The charge heterogeneity of the mitochondrial acetyl-CoA acetyltransferase from rat liver.

The charge heterogeneity of the mitochondrial acetyl-CoA acetyltransferase (EC 2.3.1.9) referred to transferases A and B, seems to be preformed in vivo and can be demonstrated in vitro by a spontaneous transformation of transferase A into transferase B. These two enzymes, although remarkably similar in amino acid composition, show structural dissimilarities. This becomes evident from their tryptic maps, which are substantially different.
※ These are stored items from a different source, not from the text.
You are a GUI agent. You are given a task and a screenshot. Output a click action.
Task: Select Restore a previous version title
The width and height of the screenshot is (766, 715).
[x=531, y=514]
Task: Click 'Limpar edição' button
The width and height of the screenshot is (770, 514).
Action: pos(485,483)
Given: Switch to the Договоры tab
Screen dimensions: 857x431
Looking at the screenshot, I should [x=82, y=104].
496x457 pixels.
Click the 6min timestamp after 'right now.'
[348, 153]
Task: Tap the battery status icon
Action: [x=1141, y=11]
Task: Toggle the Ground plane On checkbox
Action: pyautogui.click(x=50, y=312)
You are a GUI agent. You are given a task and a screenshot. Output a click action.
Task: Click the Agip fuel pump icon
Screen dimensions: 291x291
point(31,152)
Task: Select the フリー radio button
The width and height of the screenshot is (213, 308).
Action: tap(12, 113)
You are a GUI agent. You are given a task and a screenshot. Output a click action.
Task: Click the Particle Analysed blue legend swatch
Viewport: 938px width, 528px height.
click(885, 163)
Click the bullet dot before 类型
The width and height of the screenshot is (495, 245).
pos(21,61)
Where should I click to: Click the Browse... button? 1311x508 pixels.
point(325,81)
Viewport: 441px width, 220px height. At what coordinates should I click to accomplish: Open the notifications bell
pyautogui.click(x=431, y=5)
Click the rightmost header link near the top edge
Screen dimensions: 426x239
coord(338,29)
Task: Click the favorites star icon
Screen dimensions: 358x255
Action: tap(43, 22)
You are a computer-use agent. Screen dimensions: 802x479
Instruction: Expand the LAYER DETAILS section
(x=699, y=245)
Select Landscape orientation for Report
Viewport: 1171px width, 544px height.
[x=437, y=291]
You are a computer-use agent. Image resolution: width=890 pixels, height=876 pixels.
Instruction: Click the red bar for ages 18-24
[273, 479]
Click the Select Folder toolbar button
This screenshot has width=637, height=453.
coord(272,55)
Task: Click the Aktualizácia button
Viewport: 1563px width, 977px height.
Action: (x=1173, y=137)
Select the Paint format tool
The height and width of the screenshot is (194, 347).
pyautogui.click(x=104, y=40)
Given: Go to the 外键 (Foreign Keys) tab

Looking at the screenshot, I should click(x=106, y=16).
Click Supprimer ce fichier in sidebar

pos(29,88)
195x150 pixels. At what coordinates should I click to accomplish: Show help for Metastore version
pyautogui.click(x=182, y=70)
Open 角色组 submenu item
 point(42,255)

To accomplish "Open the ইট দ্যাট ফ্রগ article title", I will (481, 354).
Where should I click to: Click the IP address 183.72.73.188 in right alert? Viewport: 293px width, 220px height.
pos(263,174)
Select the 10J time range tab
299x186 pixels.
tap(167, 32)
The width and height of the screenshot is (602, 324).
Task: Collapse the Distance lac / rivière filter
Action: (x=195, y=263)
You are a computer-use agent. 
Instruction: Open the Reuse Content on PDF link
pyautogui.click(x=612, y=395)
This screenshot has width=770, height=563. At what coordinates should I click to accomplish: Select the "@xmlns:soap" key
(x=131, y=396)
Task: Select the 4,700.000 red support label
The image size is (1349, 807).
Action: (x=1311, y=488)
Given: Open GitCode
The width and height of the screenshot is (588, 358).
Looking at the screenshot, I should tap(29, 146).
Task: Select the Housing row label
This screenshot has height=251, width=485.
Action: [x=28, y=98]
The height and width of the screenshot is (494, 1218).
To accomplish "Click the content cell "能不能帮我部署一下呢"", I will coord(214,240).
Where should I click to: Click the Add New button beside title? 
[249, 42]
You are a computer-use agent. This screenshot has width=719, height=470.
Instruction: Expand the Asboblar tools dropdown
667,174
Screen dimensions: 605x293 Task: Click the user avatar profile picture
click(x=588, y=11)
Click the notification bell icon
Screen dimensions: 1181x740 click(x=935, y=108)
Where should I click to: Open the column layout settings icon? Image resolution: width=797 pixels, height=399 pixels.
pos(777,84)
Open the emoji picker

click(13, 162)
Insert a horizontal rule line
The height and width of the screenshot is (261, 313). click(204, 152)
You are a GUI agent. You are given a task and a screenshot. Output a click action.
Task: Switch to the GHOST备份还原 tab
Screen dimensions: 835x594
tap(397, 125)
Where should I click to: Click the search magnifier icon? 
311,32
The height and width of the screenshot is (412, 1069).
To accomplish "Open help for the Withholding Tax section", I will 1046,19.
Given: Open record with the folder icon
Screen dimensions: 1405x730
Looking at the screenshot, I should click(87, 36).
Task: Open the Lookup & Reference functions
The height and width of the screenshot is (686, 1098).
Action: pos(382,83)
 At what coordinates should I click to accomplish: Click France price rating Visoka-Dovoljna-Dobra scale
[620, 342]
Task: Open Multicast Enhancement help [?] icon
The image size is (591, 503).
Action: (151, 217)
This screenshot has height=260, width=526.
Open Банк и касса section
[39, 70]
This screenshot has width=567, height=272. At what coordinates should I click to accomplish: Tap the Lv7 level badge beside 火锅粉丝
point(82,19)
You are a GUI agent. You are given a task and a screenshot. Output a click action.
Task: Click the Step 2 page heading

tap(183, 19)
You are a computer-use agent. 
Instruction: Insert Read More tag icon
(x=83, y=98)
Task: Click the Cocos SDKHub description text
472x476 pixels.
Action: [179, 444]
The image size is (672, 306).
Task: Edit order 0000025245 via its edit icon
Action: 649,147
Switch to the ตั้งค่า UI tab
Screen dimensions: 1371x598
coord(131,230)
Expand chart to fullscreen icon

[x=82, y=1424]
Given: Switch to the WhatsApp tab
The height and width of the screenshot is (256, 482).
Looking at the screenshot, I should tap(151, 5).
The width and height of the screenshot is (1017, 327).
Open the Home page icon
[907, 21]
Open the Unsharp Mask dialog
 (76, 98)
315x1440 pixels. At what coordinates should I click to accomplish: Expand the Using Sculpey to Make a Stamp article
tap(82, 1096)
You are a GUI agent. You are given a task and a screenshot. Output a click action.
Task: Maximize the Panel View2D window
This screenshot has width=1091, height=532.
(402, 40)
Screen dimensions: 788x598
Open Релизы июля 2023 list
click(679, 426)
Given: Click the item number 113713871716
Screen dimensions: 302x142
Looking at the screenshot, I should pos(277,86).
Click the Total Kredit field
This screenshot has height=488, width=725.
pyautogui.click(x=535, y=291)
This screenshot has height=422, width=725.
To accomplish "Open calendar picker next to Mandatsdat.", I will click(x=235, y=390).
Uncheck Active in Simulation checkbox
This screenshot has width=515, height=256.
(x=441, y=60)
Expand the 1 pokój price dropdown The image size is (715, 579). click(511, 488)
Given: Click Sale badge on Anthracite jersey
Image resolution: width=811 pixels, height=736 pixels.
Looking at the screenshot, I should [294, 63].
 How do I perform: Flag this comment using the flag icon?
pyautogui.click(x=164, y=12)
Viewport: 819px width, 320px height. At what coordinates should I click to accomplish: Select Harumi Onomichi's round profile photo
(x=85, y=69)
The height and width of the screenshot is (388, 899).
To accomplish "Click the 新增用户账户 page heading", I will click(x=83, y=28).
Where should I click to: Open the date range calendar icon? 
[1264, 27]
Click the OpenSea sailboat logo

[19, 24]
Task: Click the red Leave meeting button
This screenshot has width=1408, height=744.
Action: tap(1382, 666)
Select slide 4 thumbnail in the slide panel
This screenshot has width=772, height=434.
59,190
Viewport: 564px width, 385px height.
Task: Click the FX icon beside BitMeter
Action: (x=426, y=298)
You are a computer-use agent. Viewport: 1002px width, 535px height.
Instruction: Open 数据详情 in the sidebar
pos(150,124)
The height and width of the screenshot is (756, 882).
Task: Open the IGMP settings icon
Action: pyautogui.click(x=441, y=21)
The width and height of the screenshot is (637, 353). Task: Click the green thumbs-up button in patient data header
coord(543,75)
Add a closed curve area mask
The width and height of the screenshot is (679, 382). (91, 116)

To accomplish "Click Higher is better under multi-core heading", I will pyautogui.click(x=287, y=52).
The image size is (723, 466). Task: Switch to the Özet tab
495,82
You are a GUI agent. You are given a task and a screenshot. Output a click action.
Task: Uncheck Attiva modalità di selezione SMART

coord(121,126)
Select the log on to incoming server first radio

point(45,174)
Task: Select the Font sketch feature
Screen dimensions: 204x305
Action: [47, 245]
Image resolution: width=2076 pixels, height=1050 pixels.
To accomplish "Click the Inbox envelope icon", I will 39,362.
Isoelectric focusing in the presence of urea confirms the charge heterogeneity of the mitochondrial acetyl-CoA acetyltransferase by indicating different patterns of protein bands for transferases A and B. Transferase B lacks the protein band with an isoelectric point of 7.2 which is normally shown with transferase A. However, this 7.2-pI protein band can be demonstrated after a [32P]CoASH treatment of transferase B in the presence of urea by protein staining and by autoradiography. This change in the isoelectric focusing band pattern after interaction of the subunits with CoASH in interpreted as being the result of an apparently covalent secondary modification of the protein side chains. The CoASH-modification may be the only molecular basis of the acetyl-CoA acetyltransferase charge heterogeneity, a veiw, which is further substantiated by the CoASH-mediated transformation of transferase B into transferase A. An additional heterogeneity of the enzyme as caused by a limited proteolysis seems unlikely but cannot be definitely excluded.